• **Reading passage**

# # # #

France, §I, 2: Art music: The Burgundian court
(i) The Chapelle Royale and the princely chapels.
François I (1515–47) made his court an instrument of power marked by a new tendency towards centralization. Although Louis XII had composers such as Mouton, Divitis and Sermisy in his chapel, on his death the chambre consisted of only a handful of instrumentalists. Towards the middle of the 1520s the new king set up his chapelle de musique, reserved for great occasions and in the charge of a maître (Cardinal de Tournon), while its musical direction was entrusted to one and then to two sous-maîtres (Sermisy and Jean-Loys Hérault de Servissas in 1547). At the end of the reign a composeur (Pierre Sandrin) was added. François I introduced French violinists into the écurie to perform alongside the mainly Italian trumpeters, sackbut players and oboists and the Swiss fife and drum players. About 1526 he also founded a chapelle de plain-chant to provide music for the daily offices at court, directed by a maître et surintendant. The major development after 1530 was in the music of the chambre: this body of singers, lutenists and organists steadily grew in numbers, and on the king’s death in 1547 it had some 25 members.

# # # #

• **Parts of the exercise**
- a) According to the passage on music at the court of François I, roughly how many members did the chambre have when the king died in 1547?
- b) Carry on the passage on music at the court of François I from its final sentence.

# # # #

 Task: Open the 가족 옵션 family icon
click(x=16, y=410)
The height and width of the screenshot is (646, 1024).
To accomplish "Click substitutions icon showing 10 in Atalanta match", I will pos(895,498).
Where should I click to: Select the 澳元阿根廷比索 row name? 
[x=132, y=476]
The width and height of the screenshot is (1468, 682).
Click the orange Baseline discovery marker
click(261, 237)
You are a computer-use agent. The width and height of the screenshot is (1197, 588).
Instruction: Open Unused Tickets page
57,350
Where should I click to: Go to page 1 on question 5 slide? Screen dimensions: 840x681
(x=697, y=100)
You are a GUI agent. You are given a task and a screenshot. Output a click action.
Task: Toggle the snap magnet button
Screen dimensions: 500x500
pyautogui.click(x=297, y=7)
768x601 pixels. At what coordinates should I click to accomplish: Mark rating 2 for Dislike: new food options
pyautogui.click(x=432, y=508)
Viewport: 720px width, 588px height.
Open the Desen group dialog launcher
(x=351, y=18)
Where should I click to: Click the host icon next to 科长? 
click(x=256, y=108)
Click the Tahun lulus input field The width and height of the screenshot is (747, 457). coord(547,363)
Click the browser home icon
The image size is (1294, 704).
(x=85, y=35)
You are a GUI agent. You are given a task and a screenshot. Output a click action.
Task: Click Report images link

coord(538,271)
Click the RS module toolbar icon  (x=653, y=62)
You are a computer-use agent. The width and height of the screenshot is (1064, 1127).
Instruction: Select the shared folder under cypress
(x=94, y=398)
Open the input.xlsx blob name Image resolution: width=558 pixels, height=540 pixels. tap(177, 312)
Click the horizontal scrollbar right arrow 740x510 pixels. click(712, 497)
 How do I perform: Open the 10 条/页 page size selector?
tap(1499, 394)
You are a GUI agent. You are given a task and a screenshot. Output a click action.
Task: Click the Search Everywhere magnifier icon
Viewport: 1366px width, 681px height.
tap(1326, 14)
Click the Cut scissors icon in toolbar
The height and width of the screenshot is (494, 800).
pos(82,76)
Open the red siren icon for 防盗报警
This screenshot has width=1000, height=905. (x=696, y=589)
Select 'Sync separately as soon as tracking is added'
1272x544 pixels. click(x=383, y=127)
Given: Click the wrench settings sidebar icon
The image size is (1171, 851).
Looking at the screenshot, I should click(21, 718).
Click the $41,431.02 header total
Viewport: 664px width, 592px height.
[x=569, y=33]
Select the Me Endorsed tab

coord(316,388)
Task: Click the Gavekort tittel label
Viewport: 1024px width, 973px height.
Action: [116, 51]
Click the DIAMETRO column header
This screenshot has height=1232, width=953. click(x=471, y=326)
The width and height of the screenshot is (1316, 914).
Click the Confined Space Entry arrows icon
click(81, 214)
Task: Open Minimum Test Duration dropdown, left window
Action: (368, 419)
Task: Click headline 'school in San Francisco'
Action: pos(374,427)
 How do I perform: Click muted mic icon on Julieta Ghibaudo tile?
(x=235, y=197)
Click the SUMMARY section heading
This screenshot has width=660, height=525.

# # # #

• **Responses to the exercise**
- a) It had some 25 members.

- b)
François I’s successors retained the administrative framework he had created. Henri II (1547–59) recruited both Jacques Arcadelt and Janequin, making the latter compositeur ordinaire in his old age, but Charles IX (1560–74) took the greatest personal interest in music, giving his patronage to Baïf’s Académie and showing particular appreciation of the works of Lassus, whom he attempted to bring to his court, and of the ‘chromatic music’ of Nicola Vicentino. Charles also had motets by Jean Maillard and the Proverbes de Salomon of his maître de chapelle Nicolas Millot dedicated to him.
Under François I a kind of royal liturgy had developed around such texts such as Domine salvum fac regem, sung at the king’s coronation as early as 1223 and now serving as an official symbol of loyalty to the sovereign. Jean Mouton, who had earlier celebrated the birth of Louis XII’s daughter Renée in 1510 with a Non nobis Domine, composed a four-part work on this text, possibly for the coronation of François I, while his motet Exalta regina Galliae was in effect a celebration of the king’s victory at Marignan. Two other composers, Jean Maillard (1552) and Guillaume Costeley (1570), subsequently wrote music on the Domine salvum text, although we do not know for what occasions. Music was also composed for peace celebrations, royal births and weddings, both by ‘official’ composers such as Sermisy and by others whose links with the court are more obscure.
François I used his musicians to display his power: they were present at all events involving the royal family and accompanied him on his travels, as when he went to Bologna to meet Pope Leo X in 1515, at his meeting with Henry VIII at the Field of Cloth of Gold in 1520, and at the negotiations for the Treaty of Nice in 1538.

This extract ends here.